▸ TASK INSTRUCTIONS
Return all lines from the listing below that include the word "will".

▸ INPUT
########################################

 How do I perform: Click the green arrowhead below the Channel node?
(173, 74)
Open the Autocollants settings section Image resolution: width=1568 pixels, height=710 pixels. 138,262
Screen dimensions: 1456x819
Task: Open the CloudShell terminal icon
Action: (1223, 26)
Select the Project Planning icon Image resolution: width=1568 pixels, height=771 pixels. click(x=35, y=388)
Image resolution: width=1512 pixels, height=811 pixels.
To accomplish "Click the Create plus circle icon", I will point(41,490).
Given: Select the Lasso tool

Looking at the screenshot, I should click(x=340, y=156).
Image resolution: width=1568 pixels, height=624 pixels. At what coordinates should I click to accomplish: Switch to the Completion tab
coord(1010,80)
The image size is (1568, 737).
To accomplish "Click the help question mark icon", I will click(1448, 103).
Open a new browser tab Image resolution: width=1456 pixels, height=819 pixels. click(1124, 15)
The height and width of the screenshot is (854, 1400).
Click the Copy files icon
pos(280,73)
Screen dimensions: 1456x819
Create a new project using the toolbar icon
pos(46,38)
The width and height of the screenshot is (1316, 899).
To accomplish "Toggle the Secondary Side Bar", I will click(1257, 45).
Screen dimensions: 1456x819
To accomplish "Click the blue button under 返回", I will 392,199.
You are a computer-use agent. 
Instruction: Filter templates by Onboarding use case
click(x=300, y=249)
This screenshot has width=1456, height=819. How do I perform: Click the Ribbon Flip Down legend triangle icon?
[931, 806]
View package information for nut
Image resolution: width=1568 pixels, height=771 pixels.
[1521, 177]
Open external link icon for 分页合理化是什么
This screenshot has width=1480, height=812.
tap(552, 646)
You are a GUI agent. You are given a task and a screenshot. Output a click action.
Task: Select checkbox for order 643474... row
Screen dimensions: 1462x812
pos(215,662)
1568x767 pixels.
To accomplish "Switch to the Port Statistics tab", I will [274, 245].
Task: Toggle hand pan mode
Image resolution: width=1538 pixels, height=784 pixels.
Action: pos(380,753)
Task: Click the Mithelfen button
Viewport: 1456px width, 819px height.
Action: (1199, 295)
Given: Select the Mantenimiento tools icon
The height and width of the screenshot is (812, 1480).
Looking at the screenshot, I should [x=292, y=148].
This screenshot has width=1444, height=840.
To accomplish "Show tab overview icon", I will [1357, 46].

########################################

▸ ANSWER
To accomplish "Click the Create plus circle icon", I will point(41,490).
To accomplish "Click the help question mark icon", I will click(1448, 103).
To accomplish "Toggle the Secondary Side Bar", I will click(1257, 45).
To accomplish "Click the blue button under 返回", I will 392,199.
To accomplish "Switch to the Port Statistics tab", I will [274, 245].
To accomplish "Show tab overview icon", I will [1357, 46].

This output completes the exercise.